• [Vorliegender Text]:
§

Beginnend mit dem Budgetbegleitgesetz 2010 erfolgte zunächst insofern ein Paradigmenwechsel, als der Grundsatz „Rehabilitation vor Pension“ von einer Leitlinie für den Vollzug zu einem Vorrang der Rehabilitation vor der Invaliditätspension (IP) auch in rechtlicher Hinsicht mutierte. Gem § 253e Abs 1 erster Satz ASVG (bzw § 270a ASVG) idF dieser Novelle haben versicherte Personen Anspruch auf Maßnahmen der beruflichen Rehabilitation (§ 303), wenn sie infolge ihres Gesundheitszustandes die Voraussetzungen für die IP (§ 254 Abs 1) erfüllen, wahrscheinlich erfüllen oder in absehbarer Zeit erfüllen werden. Gleichzeitig wurde in § 254 Abs 1 Z 1 und 2 ASVG der Anspruch auf eine IP – abgesehen von sonstigen Voraussetzungen – davon abhängig gemacht, dass kein Anspruch auf berufliche Rehabilitation nach § 253e Abs 1 und 2 besteht oder die Maßnahmen der beruflichen Rehabilitation nach § 253e Abs 3 nicht zweckmäßig oder nach § 253e Abs 4 nicht zumutbar sind und die Invalidität voraussichtlich sechs Monate andauert oder andauern würde.

§

Datensätze zum Zeigen auf Text und Elemente:

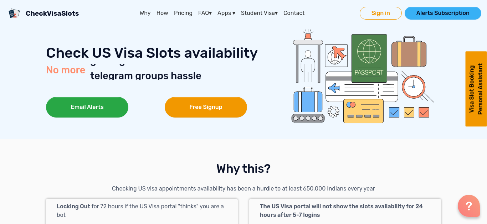Screen dimensions: 487x224
Task: Click the green Email Alerts button
Action: 87,107
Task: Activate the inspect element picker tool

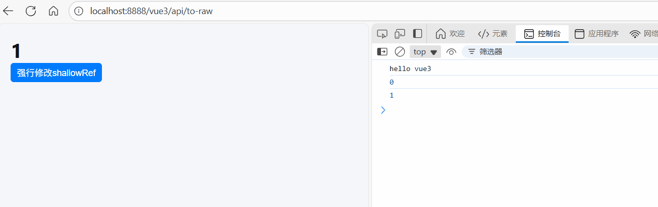Action: tap(382, 34)
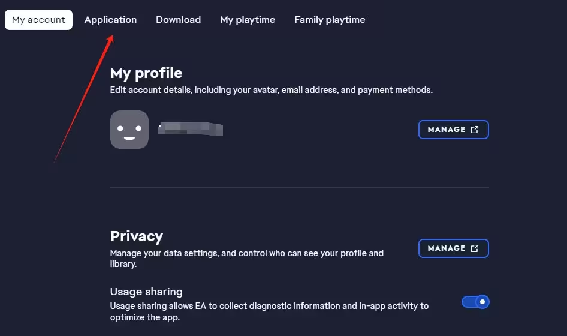Image resolution: width=567 pixels, height=336 pixels.
Task: Click the smiley face profile avatar
Action: pos(129,130)
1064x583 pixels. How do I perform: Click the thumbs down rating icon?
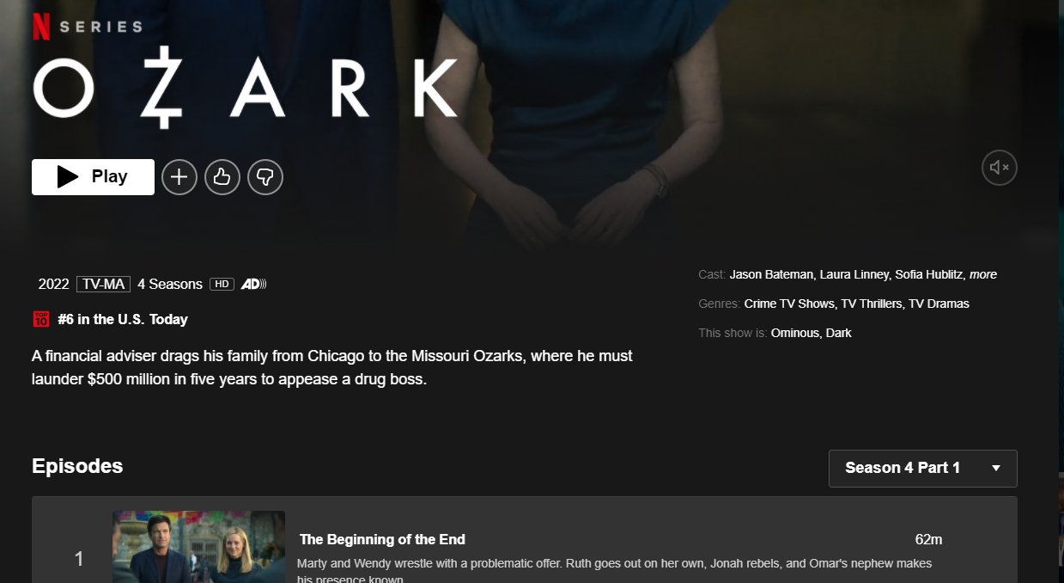[x=265, y=177]
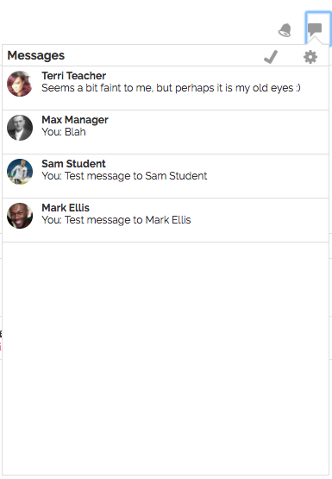This screenshot has width=332, height=479.
Task: Click Sam Student's football player avatar
Action: click(x=20, y=172)
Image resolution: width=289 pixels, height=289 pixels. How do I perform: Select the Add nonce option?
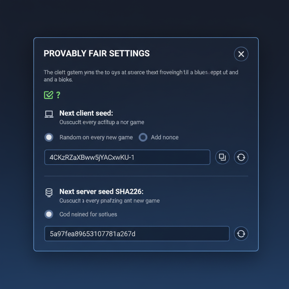pyautogui.click(x=143, y=137)
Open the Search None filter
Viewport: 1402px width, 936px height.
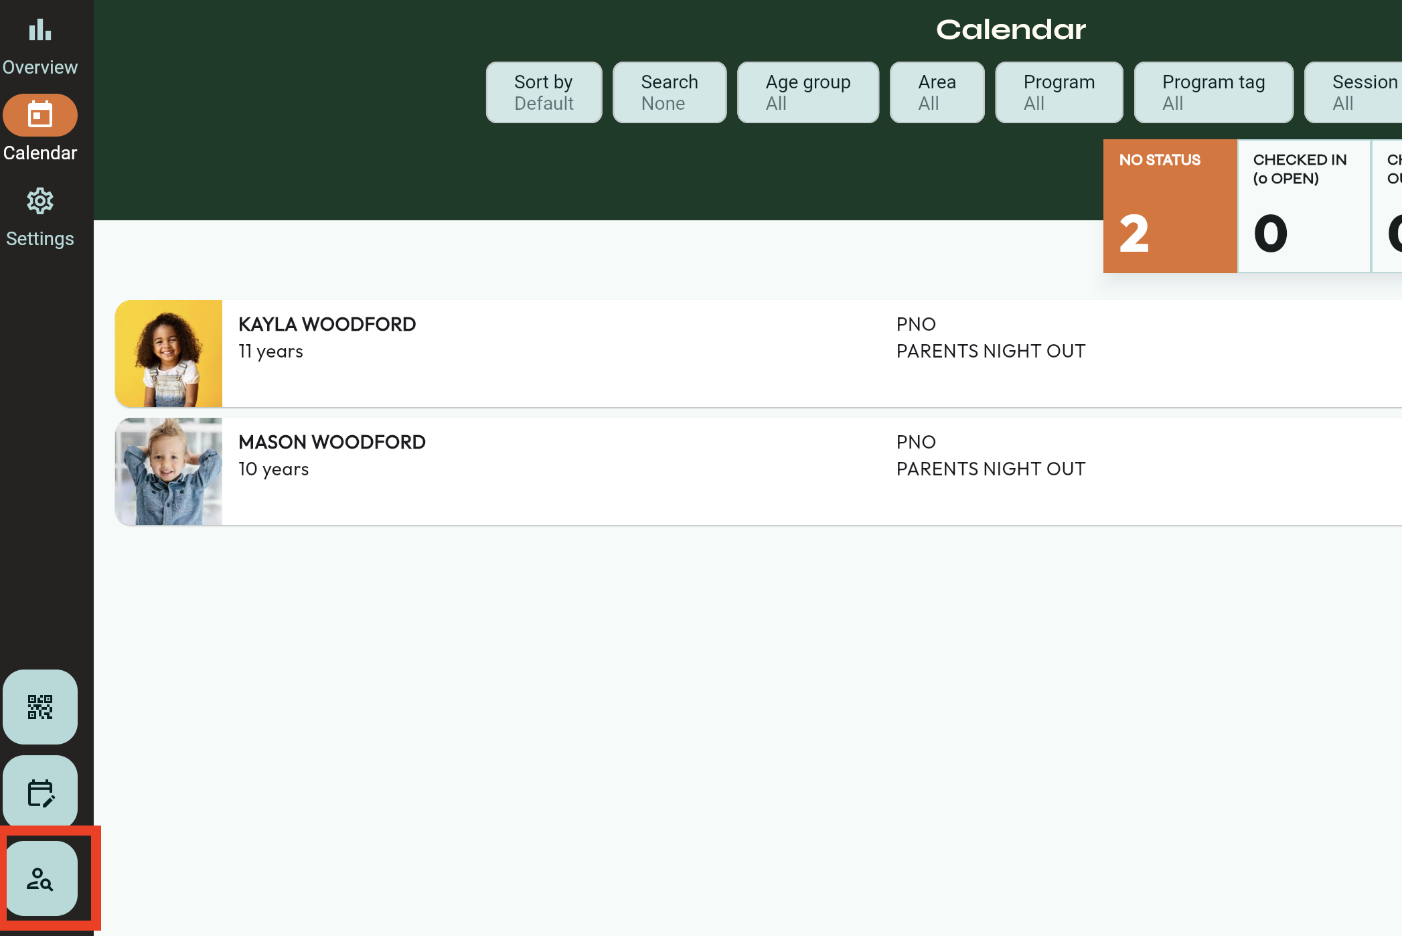[x=670, y=92]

§

• [Aufgabenstellung 1]:
Ersetze in den Datensätzen von der Zeile mit „Image resolution: width=289“ bis einschließlich der letzten Zeile der Datensätze „Viewport“ durch „Display area“, ohne sonst etwas zu ändern. Gib nur diese Zeilen aus und lass die Bilder dabei weg.
• [Aufgabenstellung 2]:
Führe den Text über den Vorrang der Rehabilitation vor der Invaliditätspension nach seinem letzten Satz weiter.

• [Ergebnis 1]:
Image resolution: width=289 pixels, height=289 pixels. How do I perform: Select the Add nonce option?
pyautogui.click(x=143, y=137)
Open the Search None filter
Display area: 1402px width, 936px height.
[x=670, y=92]

• [Ergebnis 2]:
5.2
Abschaffung der befristeten Invaliditätspension

Mit dem SRÄG 2012 wird ab 1.1.2014 insofern ein weiterer Schritt gesetzt, als es künftig keine befristete IP mehr geben wird. An deren Stelle tritt bei vorübergehender Invalidität von zumindest sechs Monaten und wenn Maßnahmen der beruflichen Rehabilitation nicht zweckmäßig oder nicht zumutbar sind, ein Anspruch auf Rehabilitationsgeld (im Ausmaß des Krankengeldes – Näheres § 143a Abs 2 ASVG) aus der KV, das gleichwohl vom Pensionsversicherungsträger dem Grunde nach zuerkannt und entzogen wird (§ 143a Abs 1 letzter Satz ASVG) und die Bereitschaft der versicherten Person zur Mitwirkung bei der medizinischen Rehabilitation voraussetzt (§ 143a Abs 4 ASVG). Personen, für die festgestellt worden ist, dass vorübergehende Invalidität im Ausmaß von zumindest sechs Monaten vorliegen wird, haben künftig Anspruch auf medizinische Rehabilitation, wenn dies zur Wiederherstellung der Arbeitsfähigkeit notwendig und infolge des Gesundheitszustandes zweckmäßig ist (§ 253 f Abs 1 ASVG).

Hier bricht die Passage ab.